With over 72 countries and territories affected worldwide with Aedes mosquito-transmitted Zika virus disease and estimated over millions of people are at high ZIKV risk including pregnant women in these Aedes mosquito-prone settings. The recent epidemic events further stress the everincreasing need and value of national public health evidence-based decision-making policy, budget allocation and programs in protecting vulnerable communities. This paper highlights Aedes vector ecological determinants and impacts mitigation and adaptation approaches in strengthening and in scaling-up integrated Aedes mosquito management programs and ZIKV epidemics prevention and containment measures across Aedes-prone African countries. The paper advocates for the urgency to establish and strengthen effective and robust local and national public health laboratories surveillance and inter-sectorial monitoring capabilities in scaling-up evidence-based and integrated Aedes vector management programs and Zika virus (ZIKV) preparedness and emergency response capacity and activities. This paper provides the prerequisite in scaling-up integrated cost-effective Aedes vectors community awareness and empowerment in risk alertness and communication strategies, and Zika virus populationbased detection, diagnosis and reporting systems in guiding evidence-based epidemiologic, clinical and environmental programs implementation innovations at all levels in vulnerable countries such as Africa. Moreover, improving shared responsibility and participation are vital. Furthermore, instituting robust, effective and sustainable local/national preparedness and emergency response systems capacity is crucial in existing and future arthropodborne threats and disasters.

Keywords

Zika virus; Aedes; Arboviruses; Climate; Surveillance; Adaptations

Introduction

Aedes mosquito-transmitted arboviral diseases and particularly Zika epidemic continues to ravage the Western hemispheres and has been reported in over 62 countries worldwide since 2014; [1]. Orecent expansions into the western coast of Africa-Cape Verde and Senegal. Zika virus (ZIKV) was first isolated in Zika forest in Uganda in 1947 and and until its epidemics in Yap island in 2007 [2]. Efforts in mapping the geographical distribution of Aedes and related diseases epidemiology and risk factors are sparse and require urgent field surveillance and cross-borders operational research in elucidating the existing and/or future threats in Africa.

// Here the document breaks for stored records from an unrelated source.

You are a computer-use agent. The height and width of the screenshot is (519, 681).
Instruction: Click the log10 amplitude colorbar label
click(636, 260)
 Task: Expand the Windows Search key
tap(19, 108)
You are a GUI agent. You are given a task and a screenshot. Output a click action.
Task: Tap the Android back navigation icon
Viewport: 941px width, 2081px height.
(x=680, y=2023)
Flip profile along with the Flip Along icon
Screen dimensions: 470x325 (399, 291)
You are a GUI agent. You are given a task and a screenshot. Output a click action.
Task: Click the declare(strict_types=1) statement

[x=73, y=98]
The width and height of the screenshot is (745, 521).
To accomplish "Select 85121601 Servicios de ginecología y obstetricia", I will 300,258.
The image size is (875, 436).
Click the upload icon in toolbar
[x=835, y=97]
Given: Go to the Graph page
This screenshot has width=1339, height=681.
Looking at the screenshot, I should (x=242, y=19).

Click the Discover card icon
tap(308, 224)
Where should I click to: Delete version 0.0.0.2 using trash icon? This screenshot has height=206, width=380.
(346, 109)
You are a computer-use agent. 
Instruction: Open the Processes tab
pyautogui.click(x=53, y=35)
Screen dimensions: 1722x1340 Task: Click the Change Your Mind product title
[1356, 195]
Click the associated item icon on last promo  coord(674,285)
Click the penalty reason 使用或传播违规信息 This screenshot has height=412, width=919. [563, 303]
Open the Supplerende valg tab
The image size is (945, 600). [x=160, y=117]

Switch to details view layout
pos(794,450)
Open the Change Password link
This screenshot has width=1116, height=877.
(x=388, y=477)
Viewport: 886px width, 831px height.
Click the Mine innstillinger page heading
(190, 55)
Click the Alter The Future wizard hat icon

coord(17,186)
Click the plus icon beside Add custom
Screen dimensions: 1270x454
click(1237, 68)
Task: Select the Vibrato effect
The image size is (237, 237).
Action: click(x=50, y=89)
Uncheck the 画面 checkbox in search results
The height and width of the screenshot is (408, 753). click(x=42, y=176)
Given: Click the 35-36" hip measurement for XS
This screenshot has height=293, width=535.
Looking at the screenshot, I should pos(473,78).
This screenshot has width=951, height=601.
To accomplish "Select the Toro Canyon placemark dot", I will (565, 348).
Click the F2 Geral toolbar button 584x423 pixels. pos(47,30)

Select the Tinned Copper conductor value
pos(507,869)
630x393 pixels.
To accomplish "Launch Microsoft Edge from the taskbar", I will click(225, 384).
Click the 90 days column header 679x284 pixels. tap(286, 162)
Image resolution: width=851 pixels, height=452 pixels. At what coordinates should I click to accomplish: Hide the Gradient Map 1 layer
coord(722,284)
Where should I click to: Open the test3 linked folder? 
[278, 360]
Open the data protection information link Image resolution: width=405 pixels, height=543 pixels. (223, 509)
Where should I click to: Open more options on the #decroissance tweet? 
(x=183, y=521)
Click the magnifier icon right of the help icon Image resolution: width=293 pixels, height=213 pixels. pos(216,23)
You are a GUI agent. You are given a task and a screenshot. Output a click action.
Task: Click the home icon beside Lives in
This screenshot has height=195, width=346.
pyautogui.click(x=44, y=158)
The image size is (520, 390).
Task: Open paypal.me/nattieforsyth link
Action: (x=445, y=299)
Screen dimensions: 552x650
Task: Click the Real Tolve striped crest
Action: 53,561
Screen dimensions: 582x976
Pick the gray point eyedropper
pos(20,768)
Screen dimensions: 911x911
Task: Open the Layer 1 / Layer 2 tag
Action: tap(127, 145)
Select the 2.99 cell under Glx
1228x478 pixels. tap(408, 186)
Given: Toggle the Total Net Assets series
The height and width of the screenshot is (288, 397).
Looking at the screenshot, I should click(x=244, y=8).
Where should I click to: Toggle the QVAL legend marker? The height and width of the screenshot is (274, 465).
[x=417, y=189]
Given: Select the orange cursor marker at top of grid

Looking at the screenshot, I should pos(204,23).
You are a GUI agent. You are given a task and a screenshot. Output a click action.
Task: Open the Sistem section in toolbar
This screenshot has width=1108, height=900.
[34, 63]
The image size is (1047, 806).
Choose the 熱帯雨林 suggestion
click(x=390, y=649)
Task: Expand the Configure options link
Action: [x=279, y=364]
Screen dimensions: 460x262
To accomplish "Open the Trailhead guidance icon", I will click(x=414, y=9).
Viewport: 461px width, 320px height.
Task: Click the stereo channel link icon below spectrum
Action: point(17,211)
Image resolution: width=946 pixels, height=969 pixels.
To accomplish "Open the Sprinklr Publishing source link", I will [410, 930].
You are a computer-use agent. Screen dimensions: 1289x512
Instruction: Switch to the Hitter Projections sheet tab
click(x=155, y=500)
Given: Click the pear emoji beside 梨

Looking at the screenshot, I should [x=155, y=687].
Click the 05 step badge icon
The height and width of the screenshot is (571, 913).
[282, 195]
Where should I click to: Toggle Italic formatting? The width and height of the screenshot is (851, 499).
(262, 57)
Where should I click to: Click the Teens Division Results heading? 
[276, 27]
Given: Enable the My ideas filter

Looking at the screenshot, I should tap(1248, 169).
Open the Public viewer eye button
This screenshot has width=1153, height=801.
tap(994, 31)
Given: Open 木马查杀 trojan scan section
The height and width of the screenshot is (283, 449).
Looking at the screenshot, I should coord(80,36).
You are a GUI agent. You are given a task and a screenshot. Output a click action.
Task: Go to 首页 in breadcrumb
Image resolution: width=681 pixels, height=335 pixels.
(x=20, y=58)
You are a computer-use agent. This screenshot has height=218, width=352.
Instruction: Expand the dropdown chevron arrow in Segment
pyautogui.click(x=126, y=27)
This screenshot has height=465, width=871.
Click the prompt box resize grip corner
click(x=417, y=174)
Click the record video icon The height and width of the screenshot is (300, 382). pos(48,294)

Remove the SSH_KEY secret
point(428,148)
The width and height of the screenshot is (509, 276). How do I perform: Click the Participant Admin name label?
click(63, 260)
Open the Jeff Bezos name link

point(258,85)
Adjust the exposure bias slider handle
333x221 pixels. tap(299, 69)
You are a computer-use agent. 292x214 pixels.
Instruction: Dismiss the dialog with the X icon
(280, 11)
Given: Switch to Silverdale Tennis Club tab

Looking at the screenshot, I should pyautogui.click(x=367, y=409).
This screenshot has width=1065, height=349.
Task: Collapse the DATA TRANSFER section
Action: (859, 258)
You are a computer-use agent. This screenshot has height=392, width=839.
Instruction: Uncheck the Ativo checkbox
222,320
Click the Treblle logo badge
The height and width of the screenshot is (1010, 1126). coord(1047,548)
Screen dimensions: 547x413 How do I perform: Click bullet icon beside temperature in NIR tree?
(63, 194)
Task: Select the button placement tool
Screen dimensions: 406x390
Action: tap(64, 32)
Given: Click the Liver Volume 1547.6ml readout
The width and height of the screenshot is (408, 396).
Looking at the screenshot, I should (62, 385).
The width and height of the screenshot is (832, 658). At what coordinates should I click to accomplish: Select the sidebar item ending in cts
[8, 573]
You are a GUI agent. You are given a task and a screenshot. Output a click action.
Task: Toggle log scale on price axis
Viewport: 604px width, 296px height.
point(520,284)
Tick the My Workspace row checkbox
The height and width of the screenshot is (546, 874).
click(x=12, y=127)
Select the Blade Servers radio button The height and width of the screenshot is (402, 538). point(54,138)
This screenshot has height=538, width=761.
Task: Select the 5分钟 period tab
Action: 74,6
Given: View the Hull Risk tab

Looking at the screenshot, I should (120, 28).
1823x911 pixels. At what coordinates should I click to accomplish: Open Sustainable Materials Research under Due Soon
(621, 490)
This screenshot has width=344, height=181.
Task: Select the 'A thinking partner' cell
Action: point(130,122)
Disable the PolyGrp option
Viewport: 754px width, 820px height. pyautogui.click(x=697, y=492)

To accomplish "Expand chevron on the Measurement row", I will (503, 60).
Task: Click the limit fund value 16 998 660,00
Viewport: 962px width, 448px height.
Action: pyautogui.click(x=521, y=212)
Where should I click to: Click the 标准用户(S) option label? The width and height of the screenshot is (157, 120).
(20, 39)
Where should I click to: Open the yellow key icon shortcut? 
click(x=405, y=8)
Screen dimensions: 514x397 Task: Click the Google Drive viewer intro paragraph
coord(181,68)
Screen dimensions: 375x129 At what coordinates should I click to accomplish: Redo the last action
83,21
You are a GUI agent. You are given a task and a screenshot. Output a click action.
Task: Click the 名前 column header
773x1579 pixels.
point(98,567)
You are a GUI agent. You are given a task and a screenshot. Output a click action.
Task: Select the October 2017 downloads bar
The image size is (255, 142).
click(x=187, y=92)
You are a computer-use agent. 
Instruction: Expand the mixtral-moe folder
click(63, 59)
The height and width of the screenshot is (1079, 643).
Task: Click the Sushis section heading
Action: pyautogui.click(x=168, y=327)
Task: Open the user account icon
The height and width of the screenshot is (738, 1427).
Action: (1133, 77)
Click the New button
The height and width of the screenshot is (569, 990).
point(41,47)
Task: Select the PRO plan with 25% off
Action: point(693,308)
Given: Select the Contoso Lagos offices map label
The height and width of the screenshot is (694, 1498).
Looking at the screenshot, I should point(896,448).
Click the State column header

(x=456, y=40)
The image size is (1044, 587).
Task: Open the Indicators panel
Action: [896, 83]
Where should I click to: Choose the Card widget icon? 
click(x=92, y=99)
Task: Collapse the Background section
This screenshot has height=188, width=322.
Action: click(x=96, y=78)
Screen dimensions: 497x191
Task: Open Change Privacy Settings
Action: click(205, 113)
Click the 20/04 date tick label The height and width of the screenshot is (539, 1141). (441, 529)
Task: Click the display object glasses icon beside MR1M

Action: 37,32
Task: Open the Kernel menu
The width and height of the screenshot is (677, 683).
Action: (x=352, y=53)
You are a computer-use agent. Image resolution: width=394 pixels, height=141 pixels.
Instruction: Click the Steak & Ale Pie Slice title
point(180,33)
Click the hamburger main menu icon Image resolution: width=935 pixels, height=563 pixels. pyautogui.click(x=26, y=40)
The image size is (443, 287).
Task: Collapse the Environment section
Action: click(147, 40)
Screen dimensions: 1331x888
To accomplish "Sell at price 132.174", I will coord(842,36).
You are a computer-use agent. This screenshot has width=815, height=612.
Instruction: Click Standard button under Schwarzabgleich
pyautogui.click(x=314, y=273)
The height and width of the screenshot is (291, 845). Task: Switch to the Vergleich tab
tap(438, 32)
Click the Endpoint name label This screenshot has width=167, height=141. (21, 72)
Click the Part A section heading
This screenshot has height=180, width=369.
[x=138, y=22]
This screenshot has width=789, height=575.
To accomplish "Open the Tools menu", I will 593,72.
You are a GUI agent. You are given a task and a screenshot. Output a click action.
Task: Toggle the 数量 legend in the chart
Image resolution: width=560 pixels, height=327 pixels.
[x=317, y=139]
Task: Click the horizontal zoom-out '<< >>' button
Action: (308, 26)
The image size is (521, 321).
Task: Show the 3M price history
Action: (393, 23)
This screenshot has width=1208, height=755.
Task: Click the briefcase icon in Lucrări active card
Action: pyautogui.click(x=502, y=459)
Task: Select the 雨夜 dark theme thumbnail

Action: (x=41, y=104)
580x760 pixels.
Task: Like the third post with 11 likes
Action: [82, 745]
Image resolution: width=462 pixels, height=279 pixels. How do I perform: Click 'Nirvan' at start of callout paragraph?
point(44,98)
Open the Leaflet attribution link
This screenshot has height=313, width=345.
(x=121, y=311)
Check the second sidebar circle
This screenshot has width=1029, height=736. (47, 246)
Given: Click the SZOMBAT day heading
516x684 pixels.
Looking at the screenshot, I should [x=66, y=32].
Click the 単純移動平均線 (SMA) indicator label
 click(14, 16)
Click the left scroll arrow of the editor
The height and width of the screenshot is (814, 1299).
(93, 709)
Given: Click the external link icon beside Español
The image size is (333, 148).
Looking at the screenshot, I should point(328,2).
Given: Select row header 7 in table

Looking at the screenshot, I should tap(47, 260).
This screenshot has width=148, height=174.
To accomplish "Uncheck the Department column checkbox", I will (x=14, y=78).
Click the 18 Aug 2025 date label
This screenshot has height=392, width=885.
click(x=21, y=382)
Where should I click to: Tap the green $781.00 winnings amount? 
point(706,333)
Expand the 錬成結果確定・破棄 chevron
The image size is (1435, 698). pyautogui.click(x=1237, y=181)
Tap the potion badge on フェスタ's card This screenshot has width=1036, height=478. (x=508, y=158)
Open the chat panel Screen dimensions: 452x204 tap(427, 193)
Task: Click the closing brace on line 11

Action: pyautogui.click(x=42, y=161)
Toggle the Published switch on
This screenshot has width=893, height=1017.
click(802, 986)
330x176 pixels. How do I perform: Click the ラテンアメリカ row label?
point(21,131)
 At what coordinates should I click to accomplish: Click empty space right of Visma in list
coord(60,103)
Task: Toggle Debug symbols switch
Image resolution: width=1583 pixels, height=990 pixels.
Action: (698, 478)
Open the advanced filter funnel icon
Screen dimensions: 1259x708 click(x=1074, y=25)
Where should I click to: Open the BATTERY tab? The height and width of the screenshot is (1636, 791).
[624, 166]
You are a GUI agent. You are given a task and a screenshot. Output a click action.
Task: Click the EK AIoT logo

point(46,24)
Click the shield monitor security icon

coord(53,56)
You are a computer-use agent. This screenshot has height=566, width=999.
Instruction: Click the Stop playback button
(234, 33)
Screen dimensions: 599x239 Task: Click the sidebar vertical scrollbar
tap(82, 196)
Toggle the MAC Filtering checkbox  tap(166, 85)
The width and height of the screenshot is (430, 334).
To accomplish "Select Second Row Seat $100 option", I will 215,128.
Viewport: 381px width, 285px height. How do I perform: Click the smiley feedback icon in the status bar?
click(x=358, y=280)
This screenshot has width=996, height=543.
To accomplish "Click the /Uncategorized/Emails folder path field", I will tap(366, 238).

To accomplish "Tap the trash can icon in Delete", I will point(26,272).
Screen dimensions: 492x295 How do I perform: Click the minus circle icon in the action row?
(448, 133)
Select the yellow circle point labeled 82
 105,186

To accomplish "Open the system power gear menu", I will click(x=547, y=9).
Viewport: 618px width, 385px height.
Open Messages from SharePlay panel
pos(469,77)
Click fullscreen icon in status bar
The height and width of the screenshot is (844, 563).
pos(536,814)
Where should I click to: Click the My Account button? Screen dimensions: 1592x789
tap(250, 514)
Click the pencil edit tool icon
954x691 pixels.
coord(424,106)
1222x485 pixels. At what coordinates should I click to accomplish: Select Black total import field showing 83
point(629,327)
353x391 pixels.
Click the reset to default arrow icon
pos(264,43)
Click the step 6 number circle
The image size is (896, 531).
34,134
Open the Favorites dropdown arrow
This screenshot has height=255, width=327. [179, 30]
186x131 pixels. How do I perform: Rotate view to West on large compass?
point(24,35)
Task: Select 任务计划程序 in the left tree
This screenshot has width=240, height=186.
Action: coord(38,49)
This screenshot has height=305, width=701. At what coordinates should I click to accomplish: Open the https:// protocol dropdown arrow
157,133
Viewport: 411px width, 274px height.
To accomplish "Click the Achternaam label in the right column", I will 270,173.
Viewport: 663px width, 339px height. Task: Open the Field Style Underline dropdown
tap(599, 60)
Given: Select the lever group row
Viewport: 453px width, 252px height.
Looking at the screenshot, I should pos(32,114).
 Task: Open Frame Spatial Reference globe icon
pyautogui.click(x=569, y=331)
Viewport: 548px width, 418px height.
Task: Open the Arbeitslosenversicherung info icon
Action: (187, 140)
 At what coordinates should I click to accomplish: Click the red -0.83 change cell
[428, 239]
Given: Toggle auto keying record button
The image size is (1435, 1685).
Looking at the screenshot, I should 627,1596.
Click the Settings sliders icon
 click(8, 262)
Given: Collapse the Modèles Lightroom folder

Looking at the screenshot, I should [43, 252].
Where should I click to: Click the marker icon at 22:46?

Contemporary evidence of Zika presence in Senegal, Nigeria and lately in Cape Verde is of great concern to African leaders, policy-makers, programs implementers and all stakeholders to act proactively and call for urgency on practical and innovative solutions in quelling the ecological and geographical expansion of Aedes mosquito-transmitted Zika virus in Africa. Equally, pending in-depth investigation and confirmation of potential associations between ZIKV and microcephaly (congenital littleness of the head and incomplete brain development) to stillbirth, Guillain-Barré syndrome (an autoimmune nerve disorder), and other neurological or cognitive disorders that led to the World Health Organization (WHO) declaration of Zika as a Public Health Emergency of International Concern (PHEIC) on 1 February 2016, [3].

More importantly, scaling-up timely and innovative integrated Aedes mosquito smart management programs, research and development (R&D) in novel vaccines and drug discovery is vital [3-5]. Moreover, evidence-based development and application of efficient and reliable operational diagnostics and therapeutics approaches and tools to quell Zika epidemics expansion effects are critical [2-4]. Furthermore, upgrading local and national laboratories in cutting-edge diagnostics and surveillance systems coupled with intensifying community-based engagement and participation projects, as well as setting-up mechanistic quarantine at various entry ports for Zika surveillance are needed.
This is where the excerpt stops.